┏━━
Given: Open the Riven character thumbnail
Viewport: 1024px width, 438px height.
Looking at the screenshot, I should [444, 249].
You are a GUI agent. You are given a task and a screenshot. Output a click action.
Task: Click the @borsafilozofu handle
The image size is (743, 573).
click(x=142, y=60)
┗━━
┏━━
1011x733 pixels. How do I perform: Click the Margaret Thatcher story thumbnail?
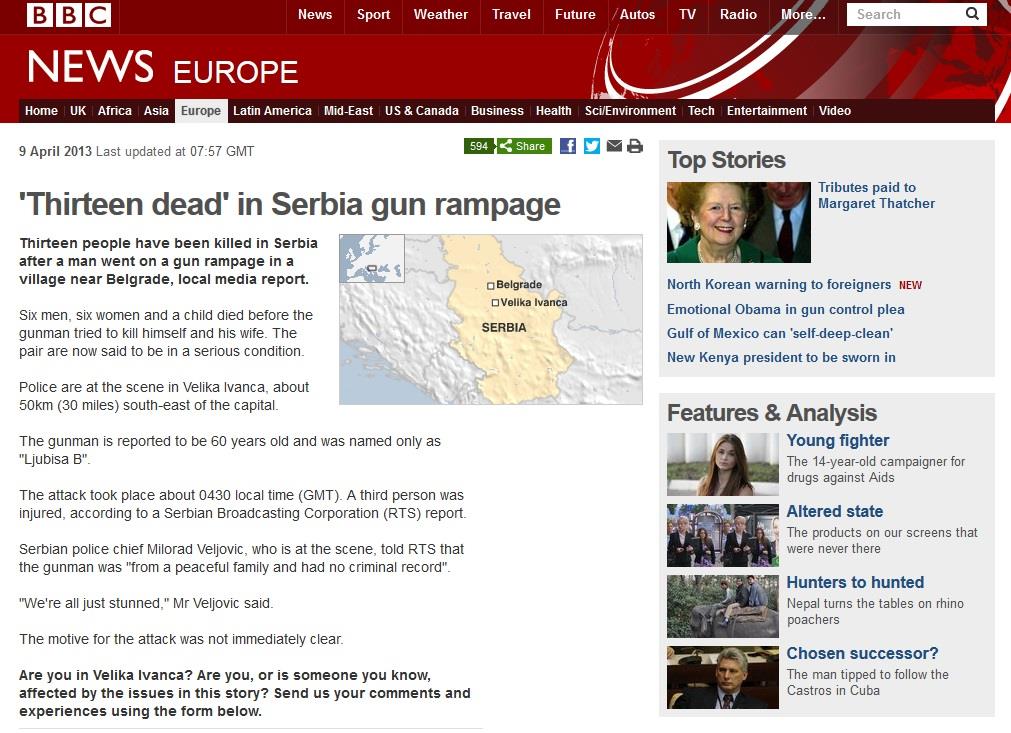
┗━━
┏━━
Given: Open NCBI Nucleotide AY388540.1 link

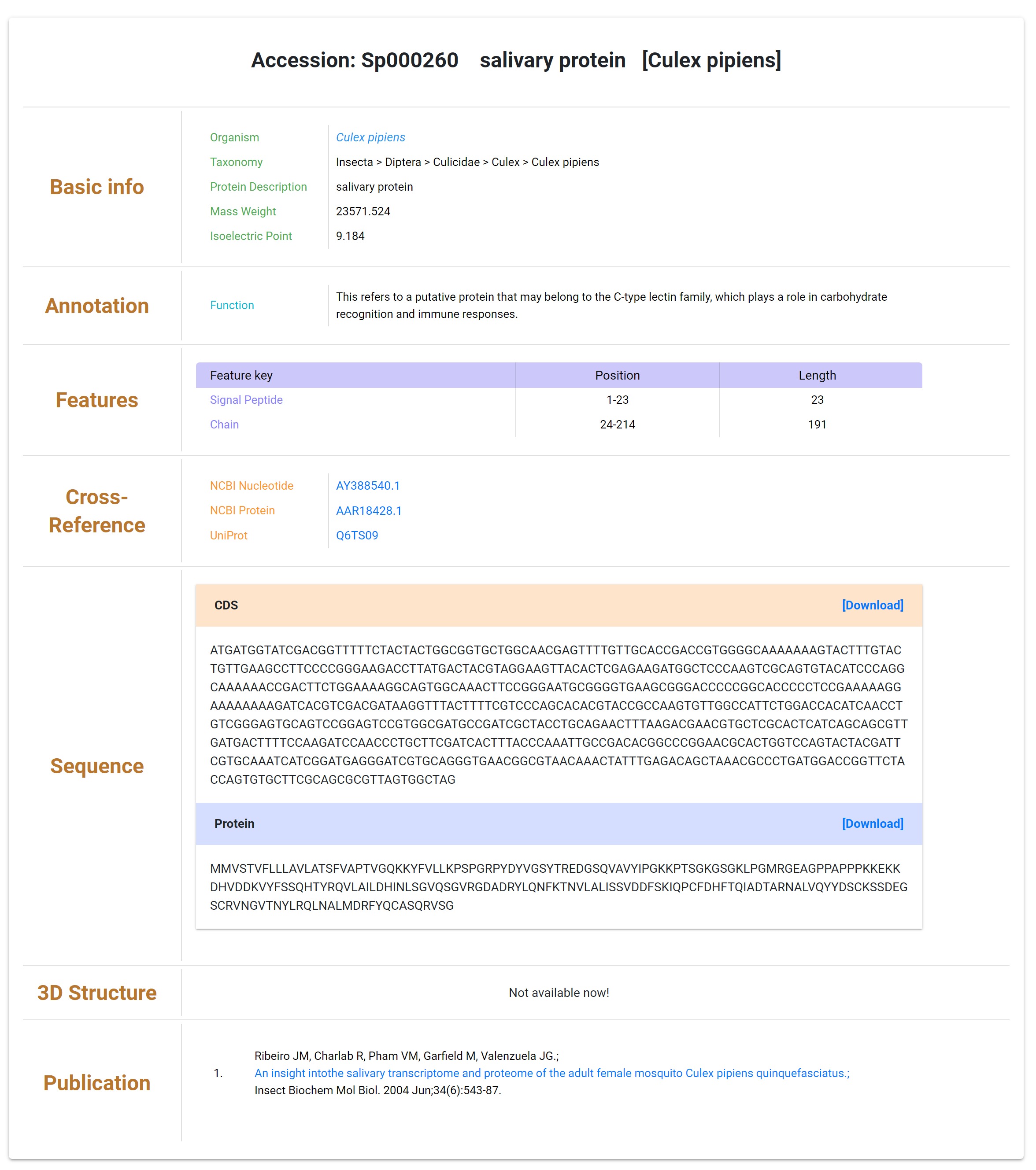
┗━━
### [Brief]
Gather and copy every line of the data in which the string "thumbnail" is found.

### [Solution to the exercise]
Given: Open the Riven character thumbnail
1011x733 pixels. How do I perform: Click the Margaret Thatcher story thumbnail?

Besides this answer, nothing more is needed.